John R. Lott Jr., president of the Crime Prevention Research Center and author of “More Guns, Less Crime,” said the policy was proposed in the waning days of the George H.W. Bush administration in the belief that banning personal weapons from military bases would “create a more professional business-like environment.”
He and another expert said it was formally implemented after President Bill Clinton took office.
Army Lt. Gen. Mark Milley, the Fort Hood commander, said at a news conference, “I don’t endorse carrying concealed weapons on base.”
Lopez illegally carried a .45 Smith & Wesson semiautomatic pistol on base, which he had purchased at a nearby gun store March 1.

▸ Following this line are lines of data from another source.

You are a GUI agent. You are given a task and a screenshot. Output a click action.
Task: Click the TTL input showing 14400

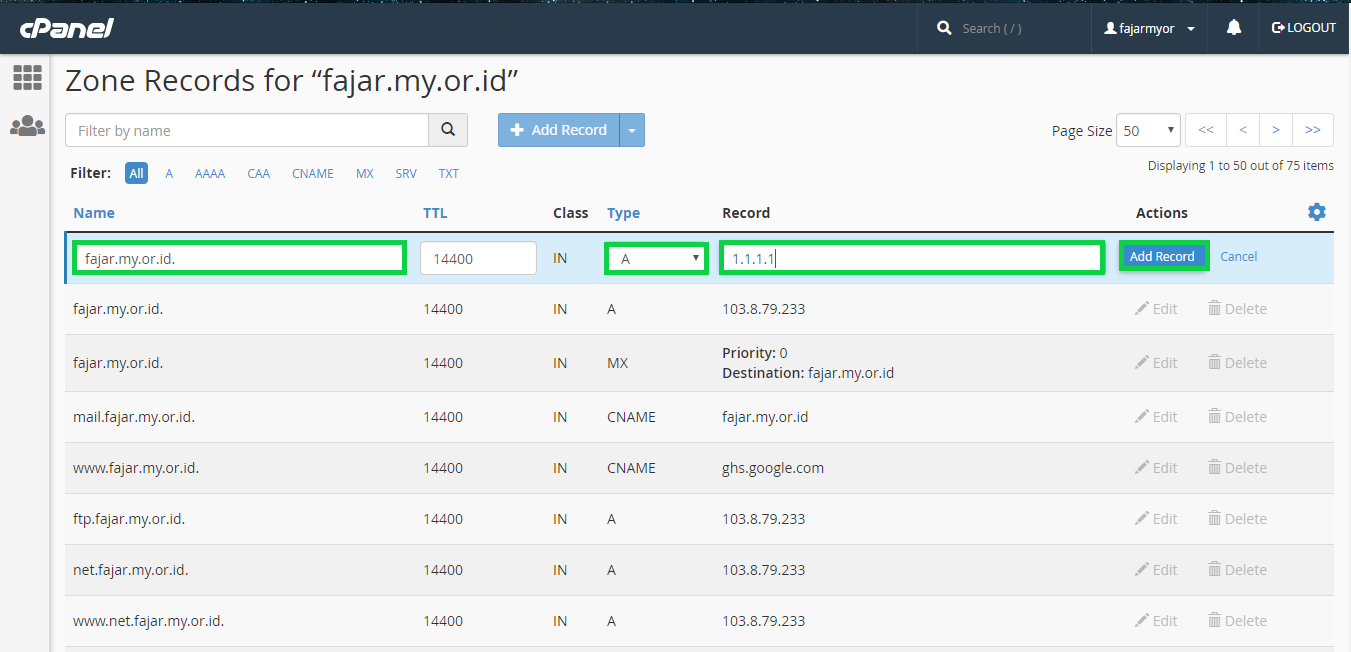pos(478,257)
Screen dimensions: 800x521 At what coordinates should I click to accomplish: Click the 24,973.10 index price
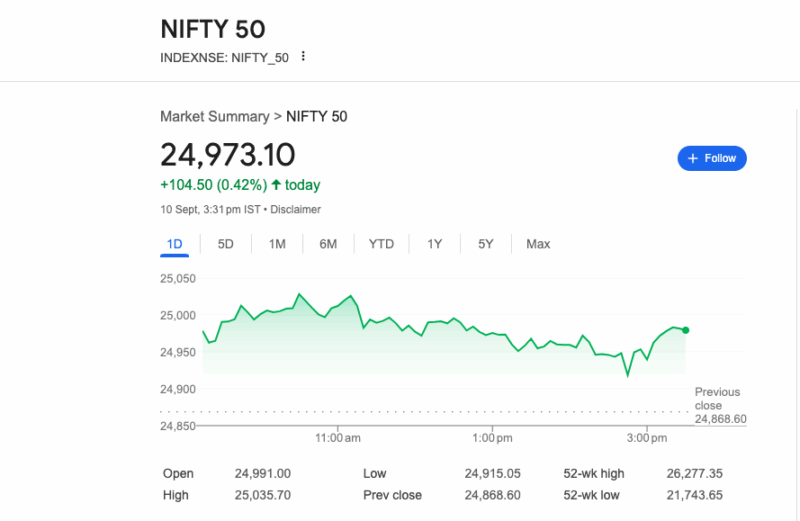(x=228, y=155)
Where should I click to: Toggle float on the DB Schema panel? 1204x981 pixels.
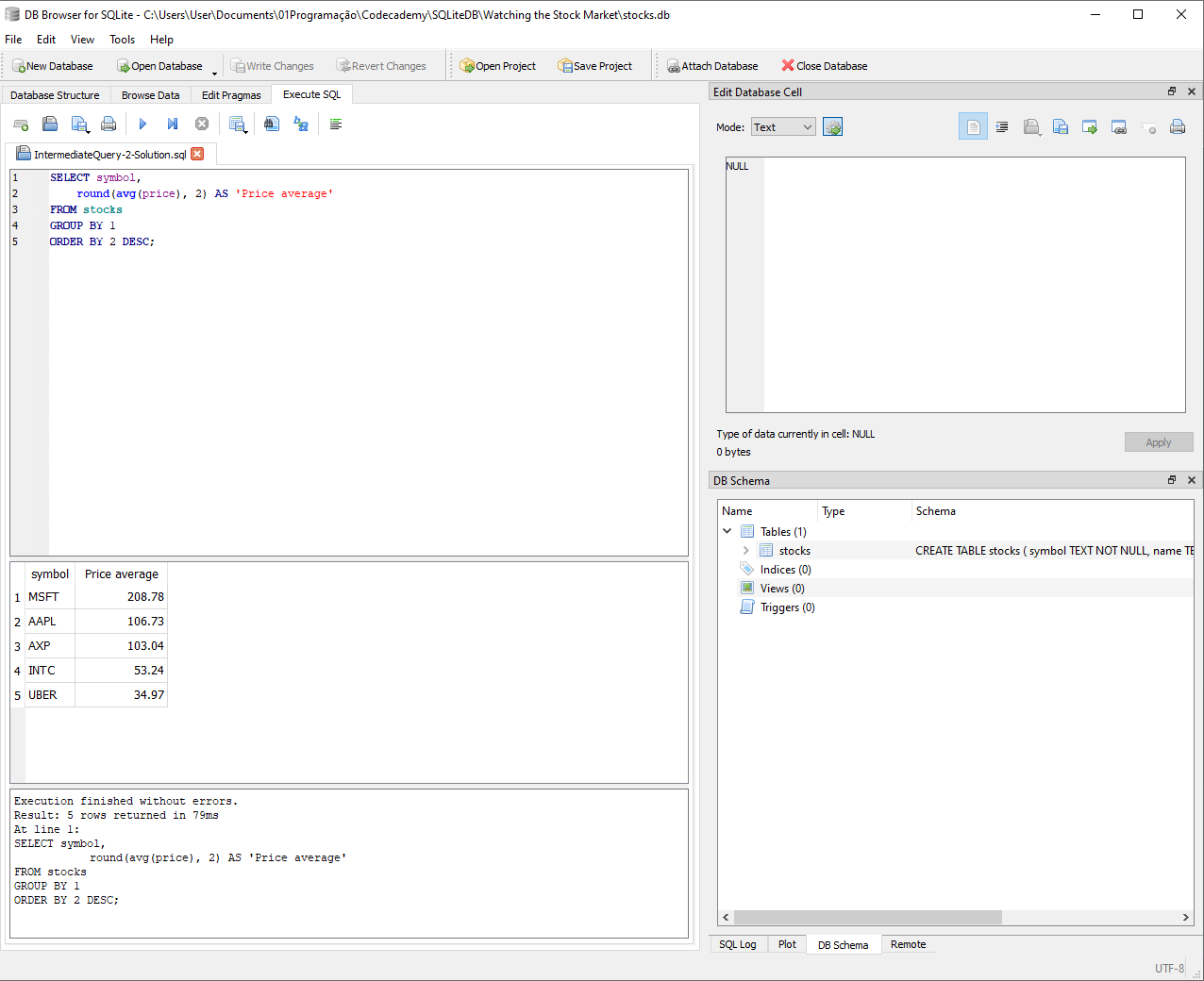[x=1172, y=480]
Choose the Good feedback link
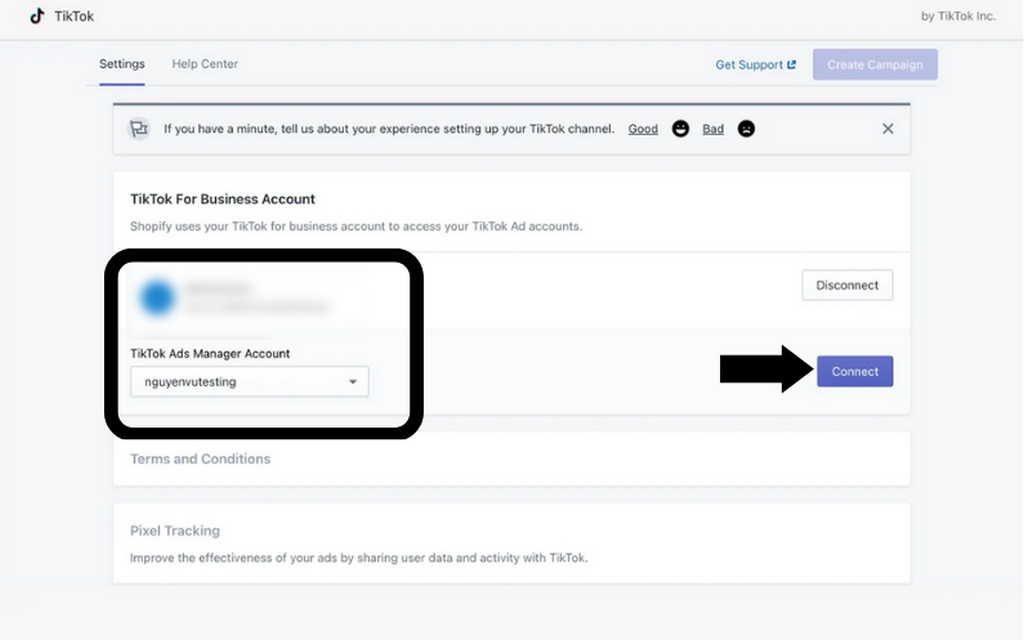1024x640 pixels. point(643,129)
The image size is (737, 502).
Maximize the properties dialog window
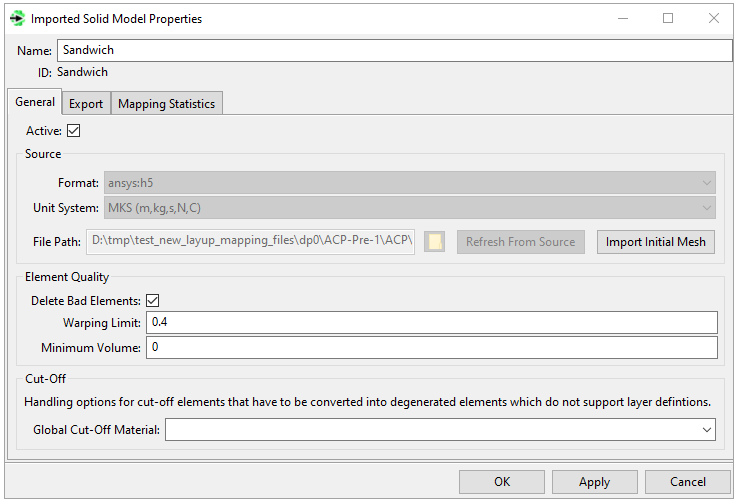[668, 18]
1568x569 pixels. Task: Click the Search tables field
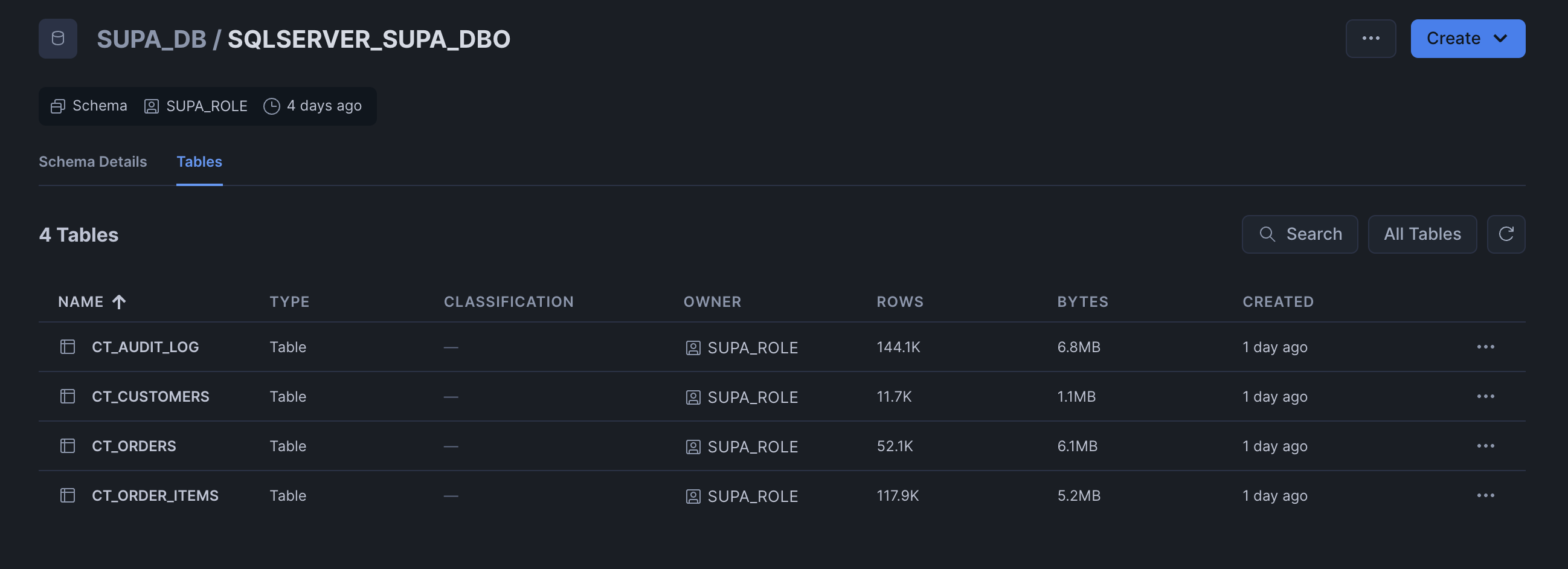tap(1300, 234)
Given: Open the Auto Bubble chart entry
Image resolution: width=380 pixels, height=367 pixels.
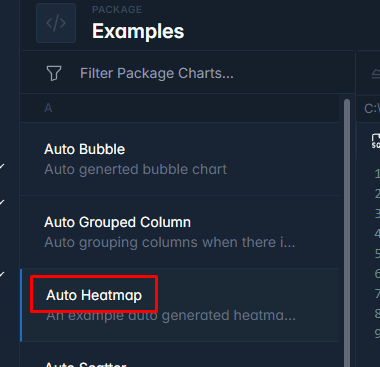Looking at the screenshot, I should click(180, 159).
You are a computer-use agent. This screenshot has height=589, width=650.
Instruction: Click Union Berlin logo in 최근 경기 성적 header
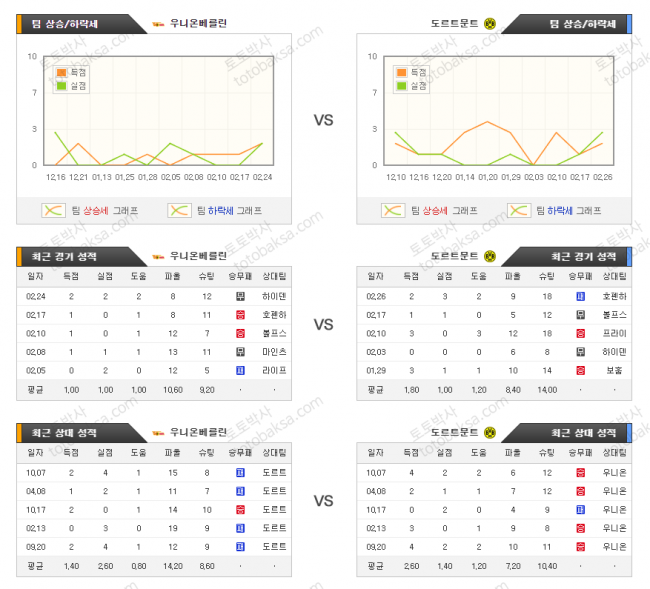(157, 256)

Sgt. Ray and others think the Wednesday shooting could have been prevented if soldiers were allowed to be armed.
“We’re not asking anything extraordinary here: these are our men and women who are well trained, who go to war and put on this uniform to be trusted with these things,” he said. “This should be an absolute wake-up call.”
Shaneice Banks, whose husband is an Army specialist at Fort Hood, said she’s not sure whether allowing soldiers to carry guns is the best response, although she said she doesn’t generally support restricting access to firearms.
“I’m a gun person, I like guns. It’s the person behind them that’s vicious with guns,” she said.
When her husband returned to the base Thursday, she said, “I felt somewhat safe, but then again, it’s all up in the air because this is the second time it happened.”
Adam Winkler, a University of California, Los Angeles law professor who has written extensively about the politics surrounding guns, has doubts Congress will approve legislation overturning the ban.
“There might be more talk about it, but I can’t imagine it going very far,” he said. “It sort of reflects a very profound difference in America about how to promote safety.”